Au Pontet, le FN reprend la mairie haut la main

Le service METRONEWS
Publié le 31 mai 2015 à 21h00
Au Pontet, le FN reprend la mairie haut la main
L'essentiel

POLITIQUE – Invalidée par la justice en raison de signatures litigieuses sur les listes d'émargement, l’élection municipale du Pontet (Vaucluse) se rejouait dimanche. Elu en mars 2014, le candidat du Front national Joris Hébrard a retrouvé son siège dès le premier tour avec 59,43 % des voix.

A 18h20, alors que débute le dépouillement, le directeur de campagne de Joris Hébrard, Xavier Magnan, est des plus confiants : "On le sent bien, et dès le premier tour !" Les résultats ne le feront pas mentir : si la participation a été moindre qu’en mars 2014 - 60,86 %, contre 65,03 % -, le candidat FN a récupéré son siège à la mairie dès le premier tour avec 59,43 des suffrages.

En mars 2014, ce kinésithérapeute trentenaire avait créé la surprise en devançant de sept voix le candidat de l'UMP, Claude Toutain. Mais, en octobre dernier, le tribunal administratif de Nîmes avait annulé cette élection, des signatures litigieuses ayant été constatées sur les listes d'émargement. Une annulation confirmée le 25 février par le Conseil d'Etat.
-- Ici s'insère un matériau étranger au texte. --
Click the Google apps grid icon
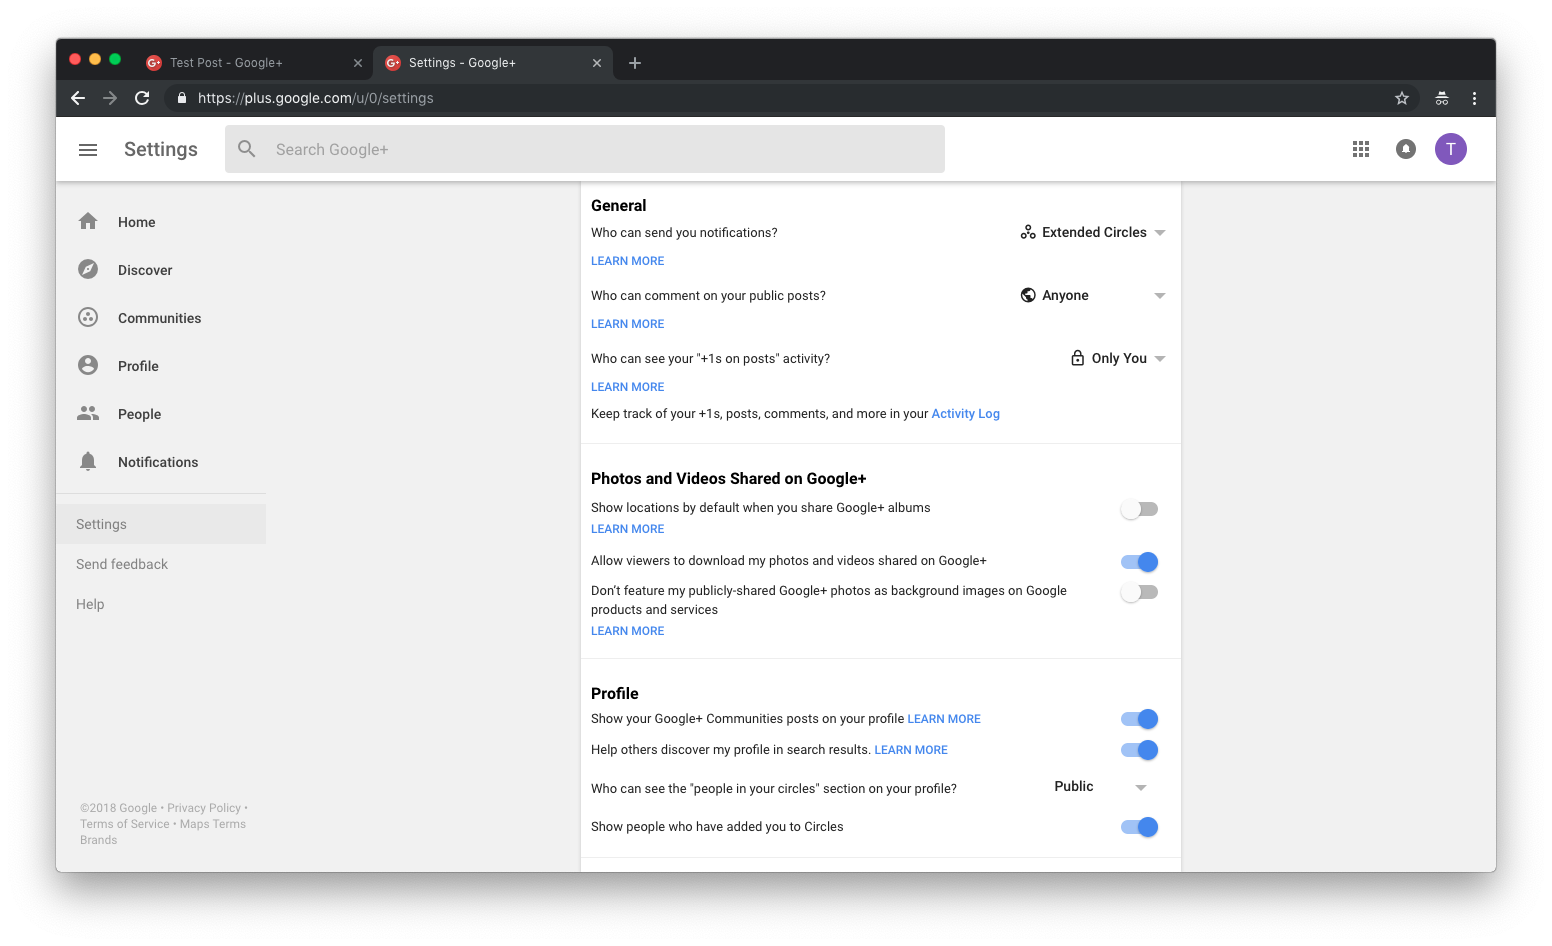 pyautogui.click(x=1361, y=149)
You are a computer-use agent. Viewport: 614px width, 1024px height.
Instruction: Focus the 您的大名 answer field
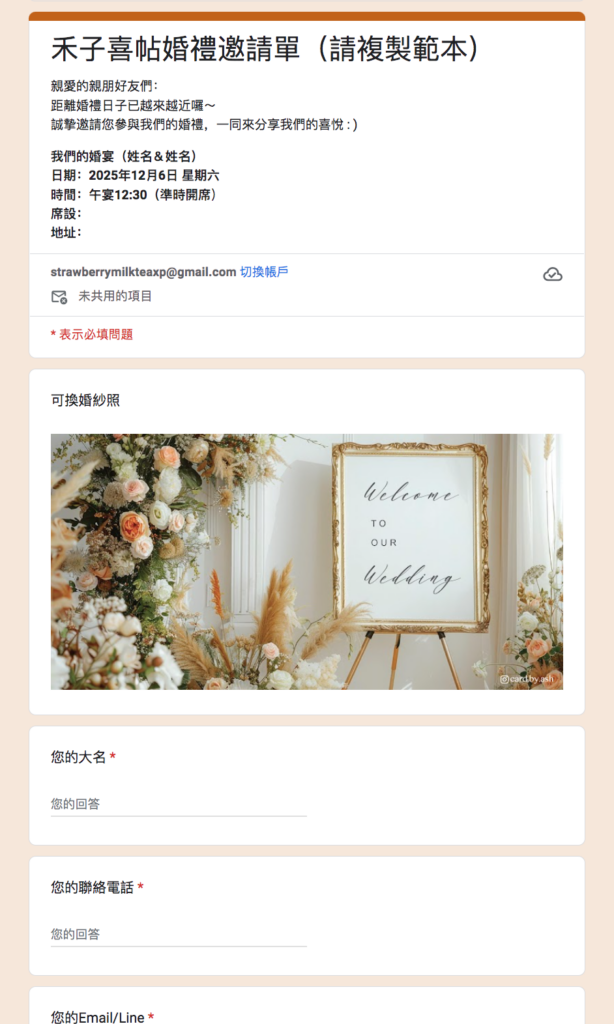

C’est pourquoi les habitants de cette commune de 17 000 habitants devaient retourner aux urnes.

Face au FN, des candidats peu connus

Mais ils n'en reprendront pas le chemin le week-end prochain. Caroline Grelet-Joly (UMP) 53 ans, directrice des ressources humaines dans une communauté de communes vauclusienne, et Jean-Firmin Bardisa (sans étiquette), directeur des services d'une ville du département âgé de 47 ans qui conduisait "une liste de rassemblement citoyen", ne sont pas parvenus à s'imposer face au maire sortant.

La faible notoriété de ces candidats peut expliquer en partie la victoire écrasante du Front National. En effet, en mars 2014, l’UMP était représenté par Claude Toutain et le Parti socialiste par Miliani Makhechouche. Ces derniers ont tenté de construire une liste commune pour contrer le parti d’extrême droite à l’occasion de ces nouvelles élections, mais sans succès. Devant l’échec de cette initiative, aucun des deux n’a souhaité repartir au combat.

Elu haut la main, Joris Hébrad pourra donc poursuivre sa politique. Après sa première élection, il n’avait pas hésité à supprimer la gratuité systématique de la cantine scolaire aux foyers démunis. Et, parallèlement, avait augmenté le nombre de policiers municipaux de onze à dix-sept et imposé des heures de fermeture aux épiceries de nuit.